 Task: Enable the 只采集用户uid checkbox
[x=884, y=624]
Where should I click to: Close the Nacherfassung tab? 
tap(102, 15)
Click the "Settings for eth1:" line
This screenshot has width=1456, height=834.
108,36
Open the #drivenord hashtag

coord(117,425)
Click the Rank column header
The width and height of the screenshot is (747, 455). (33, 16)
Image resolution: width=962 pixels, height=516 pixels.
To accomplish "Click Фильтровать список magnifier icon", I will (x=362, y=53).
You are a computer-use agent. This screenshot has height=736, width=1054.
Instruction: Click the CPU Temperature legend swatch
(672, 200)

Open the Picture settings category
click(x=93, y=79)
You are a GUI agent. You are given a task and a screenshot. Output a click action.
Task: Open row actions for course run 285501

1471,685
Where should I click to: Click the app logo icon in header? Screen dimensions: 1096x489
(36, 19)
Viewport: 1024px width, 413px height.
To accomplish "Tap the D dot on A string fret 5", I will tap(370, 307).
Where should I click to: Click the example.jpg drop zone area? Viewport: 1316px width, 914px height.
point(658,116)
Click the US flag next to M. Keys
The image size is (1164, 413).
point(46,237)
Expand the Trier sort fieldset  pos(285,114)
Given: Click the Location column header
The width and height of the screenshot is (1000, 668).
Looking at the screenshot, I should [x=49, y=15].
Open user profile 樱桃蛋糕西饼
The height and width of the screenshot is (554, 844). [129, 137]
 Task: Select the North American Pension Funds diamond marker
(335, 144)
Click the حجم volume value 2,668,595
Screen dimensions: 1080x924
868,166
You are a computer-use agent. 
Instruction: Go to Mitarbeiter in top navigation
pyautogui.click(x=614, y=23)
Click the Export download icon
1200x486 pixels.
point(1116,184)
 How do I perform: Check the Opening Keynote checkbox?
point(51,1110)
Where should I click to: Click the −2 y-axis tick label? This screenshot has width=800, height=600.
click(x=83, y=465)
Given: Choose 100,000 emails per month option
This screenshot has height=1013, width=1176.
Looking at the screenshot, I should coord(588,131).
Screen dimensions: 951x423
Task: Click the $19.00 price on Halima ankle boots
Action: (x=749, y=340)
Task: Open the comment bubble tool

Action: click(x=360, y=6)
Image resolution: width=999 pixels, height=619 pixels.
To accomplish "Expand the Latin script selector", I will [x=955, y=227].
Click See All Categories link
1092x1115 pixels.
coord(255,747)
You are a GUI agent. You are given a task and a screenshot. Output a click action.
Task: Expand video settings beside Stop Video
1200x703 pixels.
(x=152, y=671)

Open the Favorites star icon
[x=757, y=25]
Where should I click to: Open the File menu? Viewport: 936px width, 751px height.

====================

What you need to do:
Produce the records once again, exactly as they stand above.

Written response:
 Task: Enable the 只采集用户uid checkbox
[x=884, y=624]
Where should I click to: Close the Nacherfassung tab? 
tap(102, 15)
Click the "Settings for eth1:" line
This screenshot has width=1456, height=834.
108,36
Open the #drivenord hashtag

coord(117,425)
Click the Rank column header
The width and height of the screenshot is (747, 455). (33, 16)
Image resolution: width=962 pixels, height=516 pixels.
To accomplish "Click Фильтровать список magnifier icon", I will (x=362, y=53).
You are a computer-use agent. This screenshot has height=736, width=1054.
Instruction: Click the CPU Temperature legend swatch
(672, 200)

Open the Picture settings category
click(x=93, y=79)
You are a GUI agent. You are given a task and a screenshot. Output a click action.
Task: Open row actions for course run 285501

1471,685
Where should I click to: Click the app logo icon in header? Screen dimensions: 1096x489
(36, 19)
Viewport: 1024px width, 413px height.
To accomplish "Tap the D dot on A string fret 5", I will tap(370, 307).
Where should I click to: Click the example.jpg drop zone area? Viewport: 1316px width, 914px height.
point(658,116)
Click the US flag next to M. Keys
The image size is (1164, 413).
point(46,237)
Expand the Trier sort fieldset  pos(285,114)
Given: Click the Location column header
The width and height of the screenshot is (1000, 668).
Looking at the screenshot, I should [x=49, y=15].
Open user profile 樱桃蛋糕西饼
The height and width of the screenshot is (554, 844). [129, 137]
 Task: Select the North American Pension Funds diamond marker
(335, 144)
Click the حجم volume value 2,668,595
Screen dimensions: 1080x924
868,166
You are a computer-use agent. 
Instruction: Go to Mitarbeiter in top navigation
pyautogui.click(x=614, y=23)
Click the Export download icon
1200x486 pixels.
point(1116,184)
 How do I perform: Check the Opening Keynote checkbox?
point(51,1110)
Where should I click to: Click the −2 y-axis tick label? This screenshot has width=800, height=600.
click(x=83, y=465)
Given: Choose 100,000 emails per month option
This screenshot has height=1013, width=1176.
Looking at the screenshot, I should coord(588,131).
Screen dimensions: 951x423
Task: Click the $19.00 price on Halima ankle boots
Action: (x=749, y=340)
Task: Open the comment bubble tool

Action: click(x=360, y=6)
Image resolution: width=999 pixels, height=619 pixels.
To accomplish "Expand the Latin script selector", I will [x=955, y=227].
Click See All Categories link
1092x1115 pixels.
coord(255,747)
You are a GUI agent. You are given a task and a screenshot. Output a click action.
Task: Expand video settings beside Stop Video
1200x703 pixels.
(x=152, y=671)

Open the Favorites star icon
[x=757, y=25]
Where should I click to: Open the File menu? Viewport: 936px width, 751px height.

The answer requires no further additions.